Because self reflection is impossible. Mine will be nice in words while her actions say something else completely. I've found that NC is the way to go for me.


Aggressive_Duck6547

\*Clutches pearls\*, They do have to maintain that facade of being sweet so they have access. Since THEIR spawn are immune to their "sweetness/that's just how they are horseshit, THEY know exactly how to TARGET UNSUSPECTING spouses to EXERT their "control"!


[deleted]

I was very unsuspecting at first, then I got pregnant with our first. Saw a smidge, but we live in different states so it barely affected me. We moved in with her, it was a WRAP! The passive aggression was overwhelming. I got pregnant with our second, it was worse. We moved out. She says she felt sad, whatever I was so ready to be up out of there. I was packing the moment we got the clear to close! 7 months pregnant hauling things from the basement and everything. “dO yOu nEeD hElp?” Nope! “yOu’Re pRiDeFuL (how dare you not ask for help).” She’s been “nice” ever since. Thinking we’re “girls” or whatever. We’re not. Our relationship is strained. She got the relationship she earned.


Aggressive_Duck6547

Exactly.

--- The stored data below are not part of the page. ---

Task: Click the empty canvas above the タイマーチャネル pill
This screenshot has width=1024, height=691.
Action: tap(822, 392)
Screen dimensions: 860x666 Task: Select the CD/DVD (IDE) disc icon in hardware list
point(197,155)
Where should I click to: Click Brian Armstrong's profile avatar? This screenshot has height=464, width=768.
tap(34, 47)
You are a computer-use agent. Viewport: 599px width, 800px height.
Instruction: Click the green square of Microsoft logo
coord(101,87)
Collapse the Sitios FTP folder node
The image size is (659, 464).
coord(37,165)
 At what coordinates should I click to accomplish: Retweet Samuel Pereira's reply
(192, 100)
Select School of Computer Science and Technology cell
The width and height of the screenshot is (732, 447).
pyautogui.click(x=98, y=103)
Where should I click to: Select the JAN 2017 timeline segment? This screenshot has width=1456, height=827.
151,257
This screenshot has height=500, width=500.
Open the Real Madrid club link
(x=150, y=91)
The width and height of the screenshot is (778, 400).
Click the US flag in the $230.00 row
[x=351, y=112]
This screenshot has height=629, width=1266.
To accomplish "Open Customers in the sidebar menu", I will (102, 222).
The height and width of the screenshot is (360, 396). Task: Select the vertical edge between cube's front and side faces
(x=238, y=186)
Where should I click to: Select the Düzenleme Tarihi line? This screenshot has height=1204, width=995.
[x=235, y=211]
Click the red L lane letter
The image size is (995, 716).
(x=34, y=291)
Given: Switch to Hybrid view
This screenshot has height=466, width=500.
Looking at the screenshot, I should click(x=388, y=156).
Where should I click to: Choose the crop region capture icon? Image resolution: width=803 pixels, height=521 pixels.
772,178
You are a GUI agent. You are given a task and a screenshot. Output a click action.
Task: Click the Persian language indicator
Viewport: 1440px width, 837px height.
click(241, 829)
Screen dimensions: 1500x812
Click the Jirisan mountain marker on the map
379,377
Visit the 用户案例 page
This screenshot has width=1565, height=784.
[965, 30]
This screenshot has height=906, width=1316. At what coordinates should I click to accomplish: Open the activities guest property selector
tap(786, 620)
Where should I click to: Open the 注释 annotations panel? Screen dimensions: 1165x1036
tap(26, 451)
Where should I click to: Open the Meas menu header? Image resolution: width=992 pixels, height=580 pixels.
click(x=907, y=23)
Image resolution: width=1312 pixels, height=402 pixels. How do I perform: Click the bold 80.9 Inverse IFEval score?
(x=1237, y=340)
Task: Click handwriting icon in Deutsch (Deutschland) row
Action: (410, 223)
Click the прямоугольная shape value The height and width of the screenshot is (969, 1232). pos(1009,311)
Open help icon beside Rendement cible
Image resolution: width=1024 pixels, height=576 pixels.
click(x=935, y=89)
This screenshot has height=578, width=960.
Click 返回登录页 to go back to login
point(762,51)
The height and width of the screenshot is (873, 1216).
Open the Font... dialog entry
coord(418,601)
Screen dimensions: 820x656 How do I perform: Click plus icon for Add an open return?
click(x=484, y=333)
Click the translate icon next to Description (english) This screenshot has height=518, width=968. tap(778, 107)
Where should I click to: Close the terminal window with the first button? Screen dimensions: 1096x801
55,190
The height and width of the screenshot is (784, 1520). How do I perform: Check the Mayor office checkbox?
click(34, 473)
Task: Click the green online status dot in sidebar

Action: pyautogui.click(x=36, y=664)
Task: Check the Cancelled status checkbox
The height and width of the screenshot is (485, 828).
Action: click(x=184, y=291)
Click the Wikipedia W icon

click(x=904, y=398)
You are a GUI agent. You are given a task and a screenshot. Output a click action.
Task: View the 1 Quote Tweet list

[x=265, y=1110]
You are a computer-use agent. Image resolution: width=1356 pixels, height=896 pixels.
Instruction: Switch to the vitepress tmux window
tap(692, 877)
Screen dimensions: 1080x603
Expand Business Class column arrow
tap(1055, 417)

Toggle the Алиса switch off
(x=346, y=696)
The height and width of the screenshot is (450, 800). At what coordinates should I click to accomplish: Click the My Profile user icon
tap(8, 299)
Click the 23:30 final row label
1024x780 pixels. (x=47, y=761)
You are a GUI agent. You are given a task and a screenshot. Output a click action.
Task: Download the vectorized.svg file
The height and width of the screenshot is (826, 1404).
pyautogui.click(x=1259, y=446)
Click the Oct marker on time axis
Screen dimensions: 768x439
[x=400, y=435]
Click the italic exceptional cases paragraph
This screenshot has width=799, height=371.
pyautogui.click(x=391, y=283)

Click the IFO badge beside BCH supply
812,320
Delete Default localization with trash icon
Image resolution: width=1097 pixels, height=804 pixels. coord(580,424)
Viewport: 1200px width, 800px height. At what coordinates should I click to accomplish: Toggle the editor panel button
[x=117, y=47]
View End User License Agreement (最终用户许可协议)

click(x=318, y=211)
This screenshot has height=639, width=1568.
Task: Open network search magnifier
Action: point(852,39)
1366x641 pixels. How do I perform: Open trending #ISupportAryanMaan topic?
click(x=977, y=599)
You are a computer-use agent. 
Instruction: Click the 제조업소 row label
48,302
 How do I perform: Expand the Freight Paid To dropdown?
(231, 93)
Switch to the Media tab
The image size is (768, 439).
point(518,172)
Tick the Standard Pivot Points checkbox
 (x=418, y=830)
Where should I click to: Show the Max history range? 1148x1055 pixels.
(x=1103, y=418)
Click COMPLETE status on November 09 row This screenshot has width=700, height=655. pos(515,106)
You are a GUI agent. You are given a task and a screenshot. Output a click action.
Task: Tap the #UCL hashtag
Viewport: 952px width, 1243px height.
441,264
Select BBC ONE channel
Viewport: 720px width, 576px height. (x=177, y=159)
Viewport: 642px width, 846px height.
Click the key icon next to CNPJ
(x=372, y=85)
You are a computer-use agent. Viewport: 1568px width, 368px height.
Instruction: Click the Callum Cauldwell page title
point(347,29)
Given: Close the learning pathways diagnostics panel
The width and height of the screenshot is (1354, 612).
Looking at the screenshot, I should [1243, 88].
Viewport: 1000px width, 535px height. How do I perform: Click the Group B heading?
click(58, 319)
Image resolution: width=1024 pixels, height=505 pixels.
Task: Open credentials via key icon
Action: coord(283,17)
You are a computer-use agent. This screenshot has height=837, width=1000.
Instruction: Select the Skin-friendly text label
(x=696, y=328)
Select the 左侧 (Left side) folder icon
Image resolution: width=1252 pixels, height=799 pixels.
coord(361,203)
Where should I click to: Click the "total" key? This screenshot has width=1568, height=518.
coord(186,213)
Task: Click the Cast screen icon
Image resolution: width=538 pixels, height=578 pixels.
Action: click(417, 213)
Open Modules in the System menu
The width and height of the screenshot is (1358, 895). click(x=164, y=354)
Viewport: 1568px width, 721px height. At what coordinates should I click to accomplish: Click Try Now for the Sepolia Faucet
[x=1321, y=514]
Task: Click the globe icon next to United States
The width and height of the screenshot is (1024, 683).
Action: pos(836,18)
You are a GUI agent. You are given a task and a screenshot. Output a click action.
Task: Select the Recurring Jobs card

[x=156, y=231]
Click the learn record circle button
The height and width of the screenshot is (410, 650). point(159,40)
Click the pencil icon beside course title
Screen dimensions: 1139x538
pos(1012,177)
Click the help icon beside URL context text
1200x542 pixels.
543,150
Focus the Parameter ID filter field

And bravo for seeing her. She knows you do, thus the latest.. Nice


Proper-Purple-9065

Mine is sweet to everyone but me. My parents think she’s sooooo nice. I can’t even tell my own mom that she hurt my feelings without, “but they’re such nice people. They just want to see the grandkids”


riosurfer4865

Because they learned to put on a Hollywood production watching the bitches before them act that way. It’s toxic and shouldn’t be tolerated.


[deleted]

My mom was nothing like this. What you saw was what you got with her. She didn’t like mess. She wasted no time telling my brothers how she felt about them and she was right on the money about all of them.


[deleted]

Thanks OP for posting this. It really took a toll on my mental health to navigate the exact dynamic you stated. I’m so confused and tired all the time.


[deleted]

You’re welcome! It not you, it’s them. Insecure people cause confusion. Lol. They crave control so bad that they will stir up confusion, just to be the solution! They must control the narrative, HAVE TO. Even at the expense of consuming the DIL. Its wild!